How fabulous that such a large group was able to reconnect in the place where you all grew up! Your warmth, happiness and enthusiasm just shines through, Dana. It’s downright infectious. I can’t imagine inviting 10 couples back for pizza, spur of the moment, but sounds perfect. And now a group of you really do stay in touch. Just wonderful!
Thanx Betsy, it was wonderful reconnecting and a group of us women have stayed in touch and plan periodic day trips, now interrupted by Covid of course.
We call ourselves “Parkchester Girls”!
Wow, Dana, I just love this story so much! How fortunate that you happened to see the notice on Facebook, or you might have missed the reunion entirely! What a fabulous event it was too, and you describe it so well that I almost feel as if I had been there too. And now, eleven years later, you are still in touch with many of those friends. Wonderful!
Thanx Suzy! And that FB neighborhood website continues to be wonderful as folks post memories and questions, often beginning “Who remembers when ….?, or “Is anyone still in touch with ….?”
Then, as with our Retro prompts, the memories come flooding back!
Like your story, Dana, and I could grasp the fun you had with this set of reconnections, especially since I doubt I could name five people in my elementary school classes!
Thanx Marian.
Before that neighborhood reunion I might not have remembered as many names and faces, but once there memories came back!
What a terrific story, Dee! You have inspired me to search FB groups for some of my own schoolmates. I don’t know why, but I remember the name of each and every one of them! But that you happened upon “Parkchester Teens of the 50s” intrigues me…I wonder if I’ll find anything that specific. Will let you know…
Thanx Bebe, indeed there are legions of such groups out there in cyberspace I’m sure, google away and you shall find!
Of course my group is very special as we all know that growing up in the Bronx in those innocent years was very special!
The power of reconnecting people through the internet is astounding–and what a wonderful reunion you had!
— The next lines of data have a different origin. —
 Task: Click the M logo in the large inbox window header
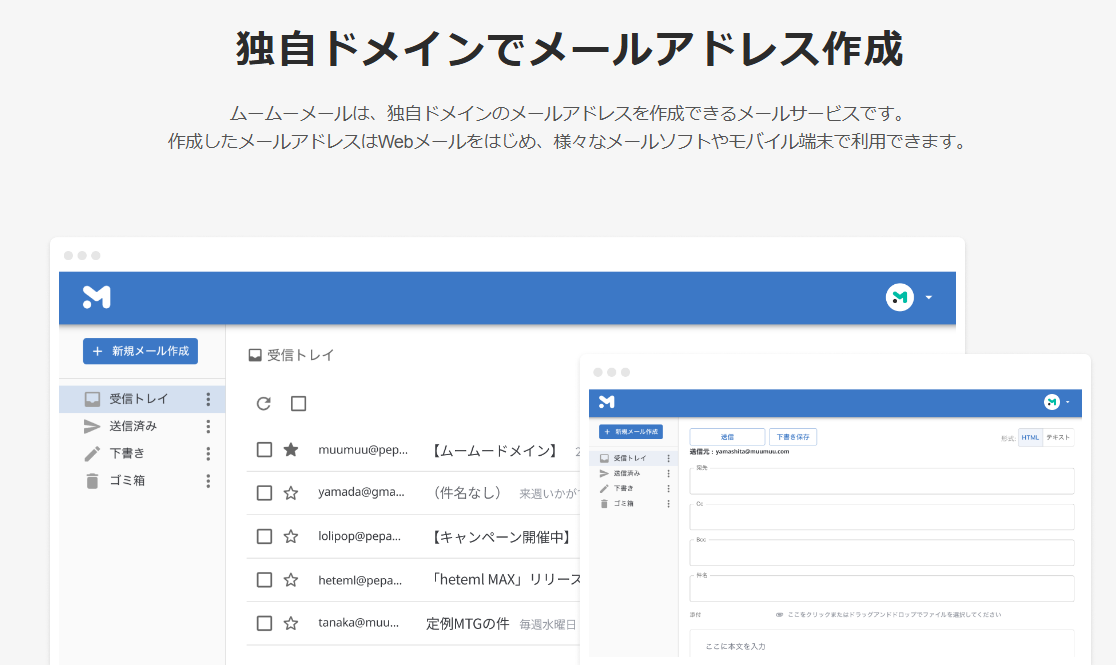[x=97, y=297]
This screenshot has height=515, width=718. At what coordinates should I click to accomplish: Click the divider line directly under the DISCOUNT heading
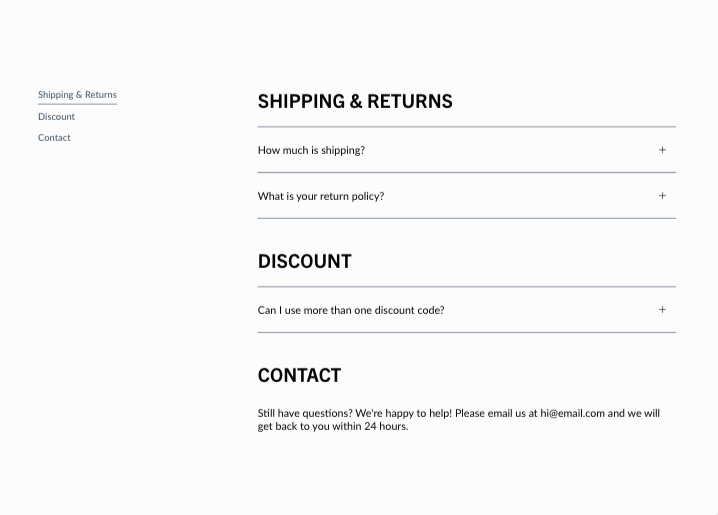tap(466, 287)
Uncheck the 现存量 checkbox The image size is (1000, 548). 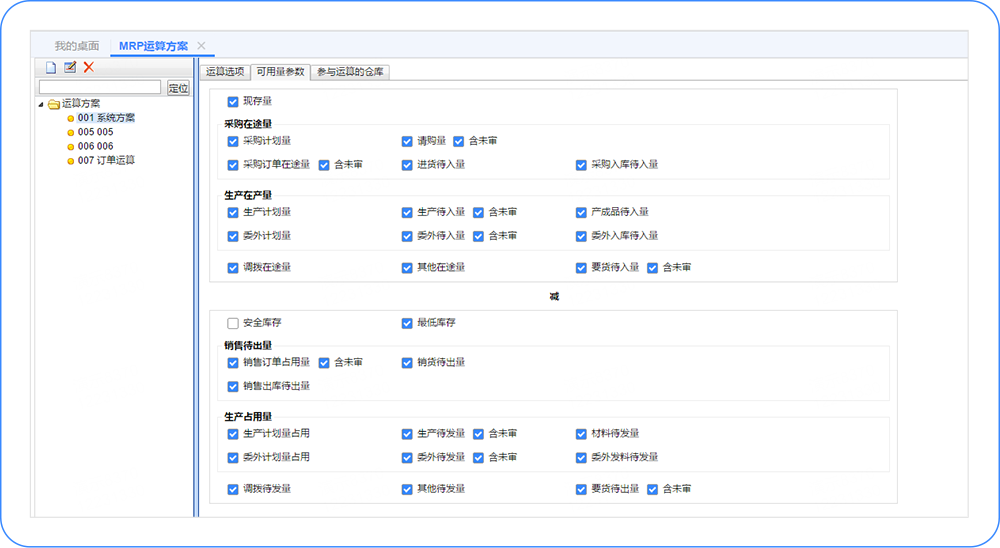tap(233, 101)
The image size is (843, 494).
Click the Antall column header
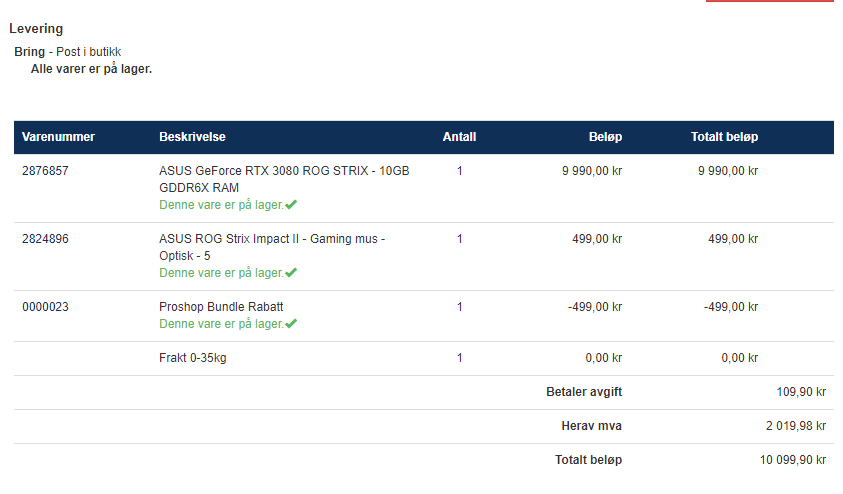(459, 137)
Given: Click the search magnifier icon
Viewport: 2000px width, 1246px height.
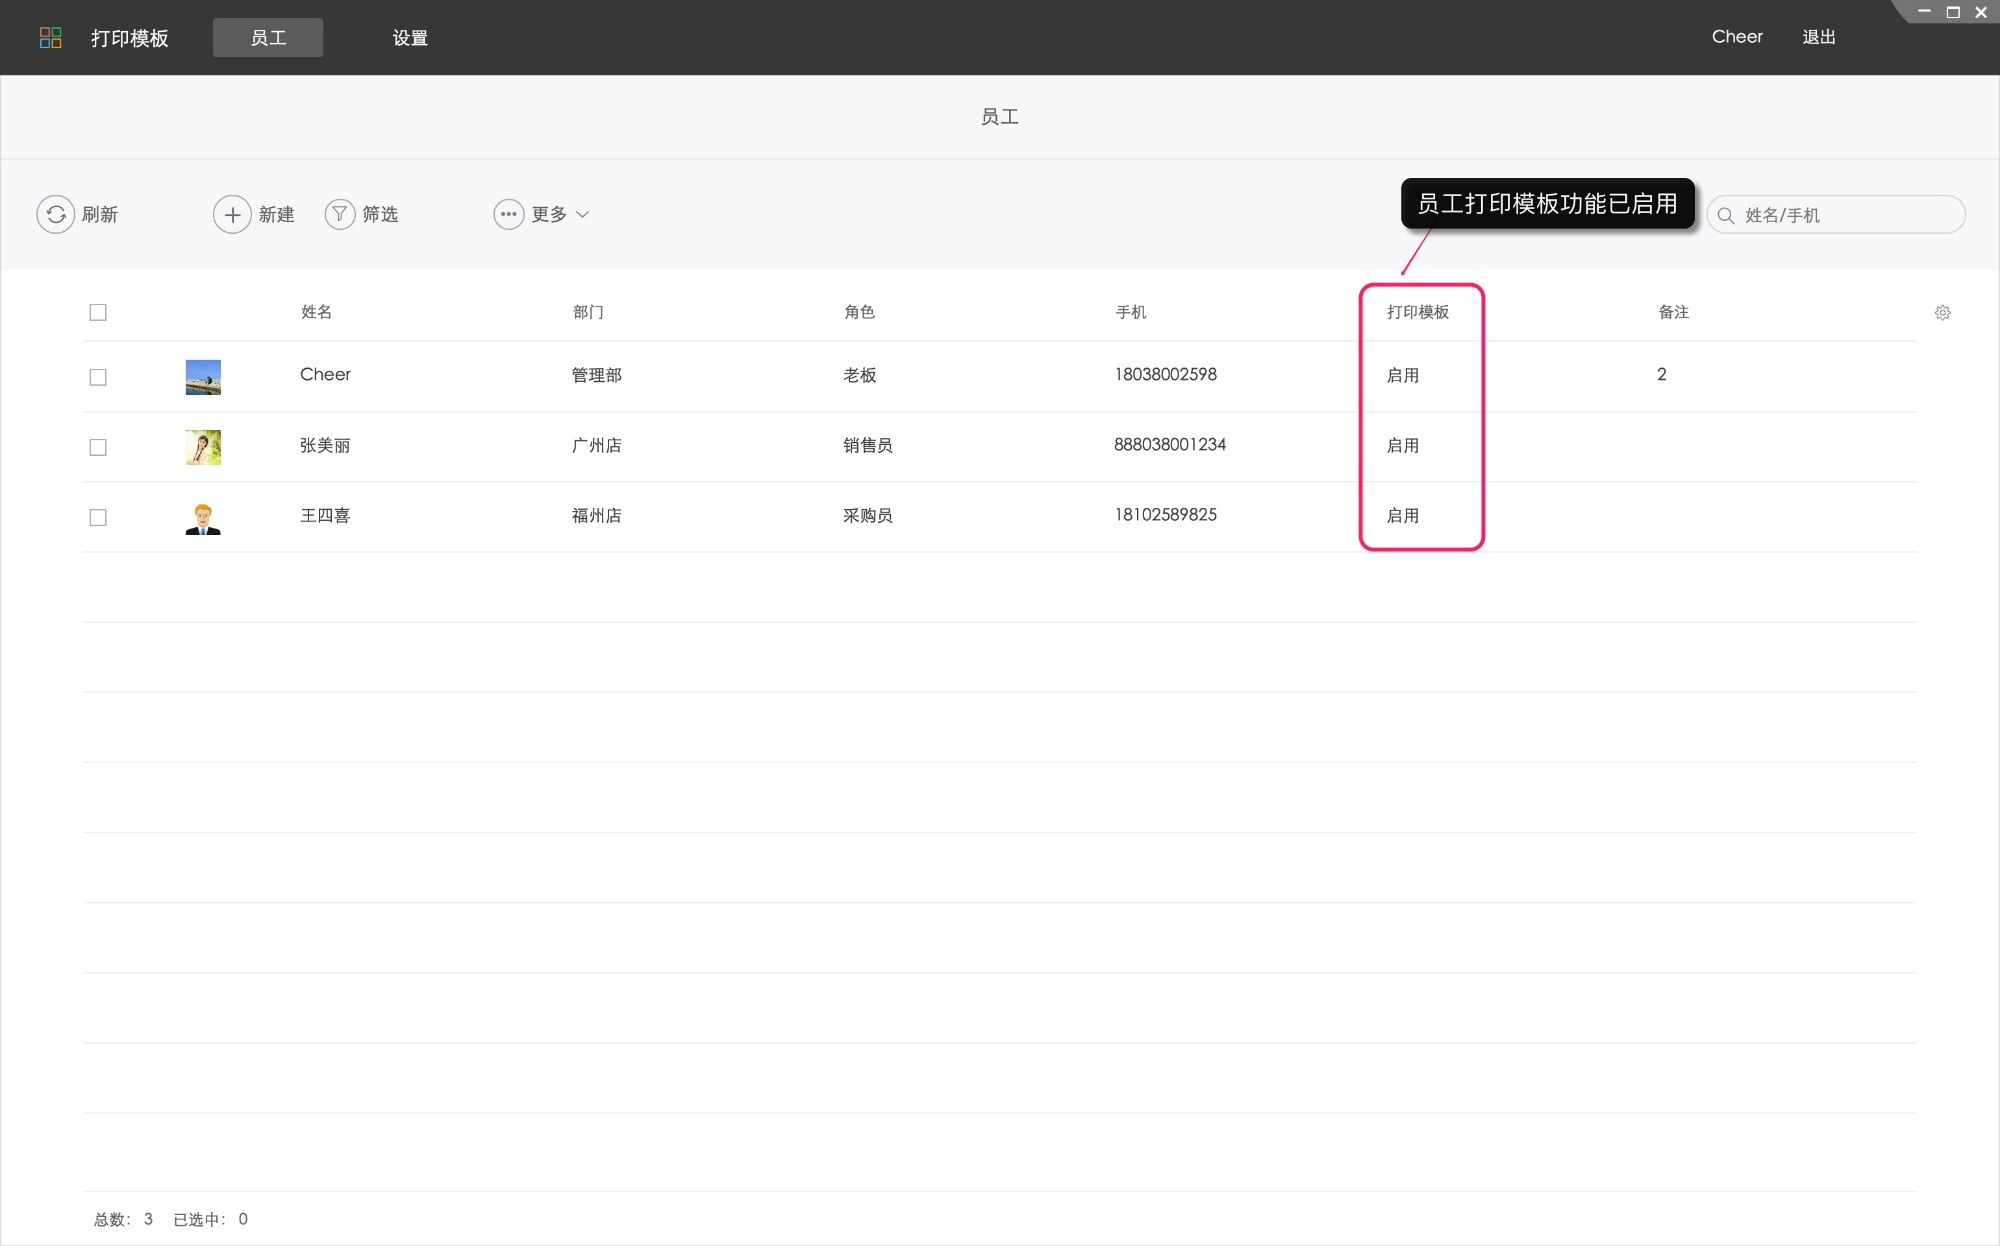Looking at the screenshot, I should pos(1726,215).

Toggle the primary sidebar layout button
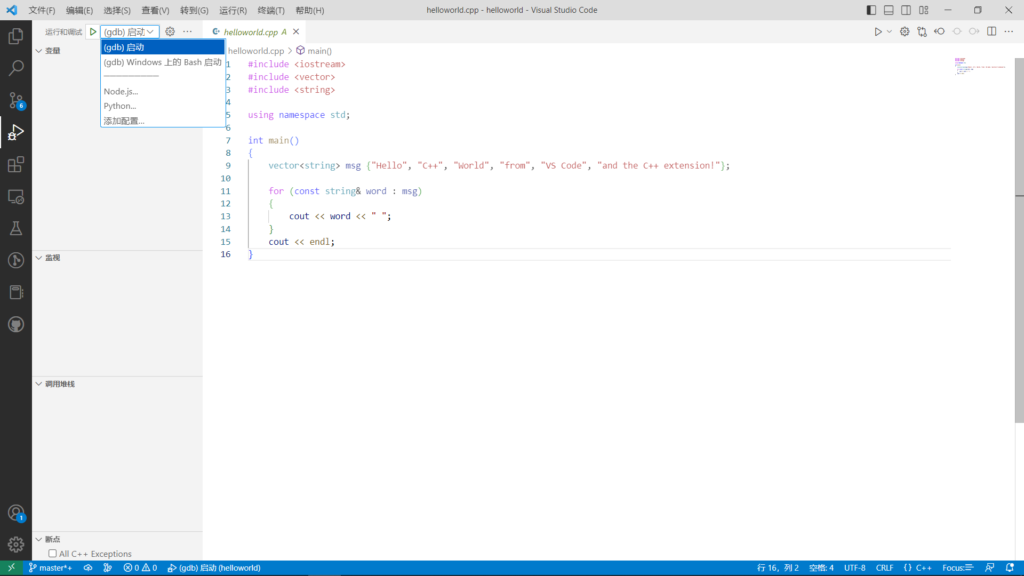click(872, 10)
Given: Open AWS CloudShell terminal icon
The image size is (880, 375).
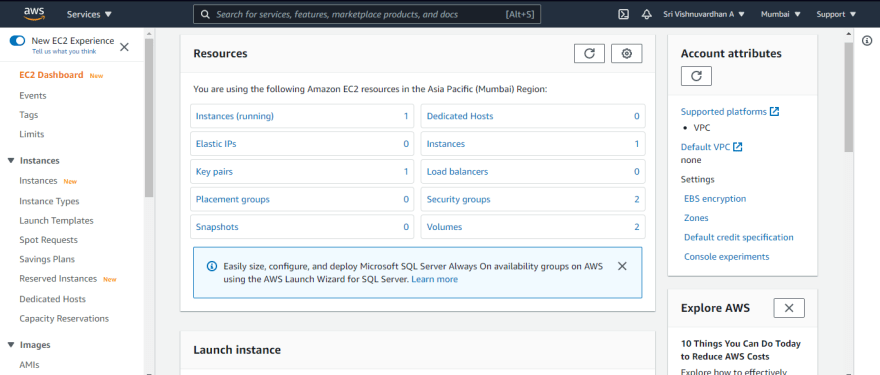Looking at the screenshot, I should click(x=623, y=15).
While we rue the fact that, in this cyber age, people maybe have fewer personal connections, that also enables events like this one.
Yes I agree Khati!
Altho FB and the use of email have their detractors, I think they are both great ways to communicate – before Covid and certainly now.
And now we couldn’t live without Zoom!
What a satisfying kind of “reconnection.” And a really well-written ending. BTW, one doesn’t often see the expression “housing development” paired with the adjective “beautiful.” Yet there is no reason they should not be paired. (“Another world is possible.”)
Thanx Dale, and yes the Parkchester of my youth was beautiful, and certainly so in my eyes. I hope you’ll read my earlier story, Parkchester, Celebrate Me Home.
Despite the Ogden Nash line, “The Bronx, No thonx” (sic) it was truly a wonderful place to grow up!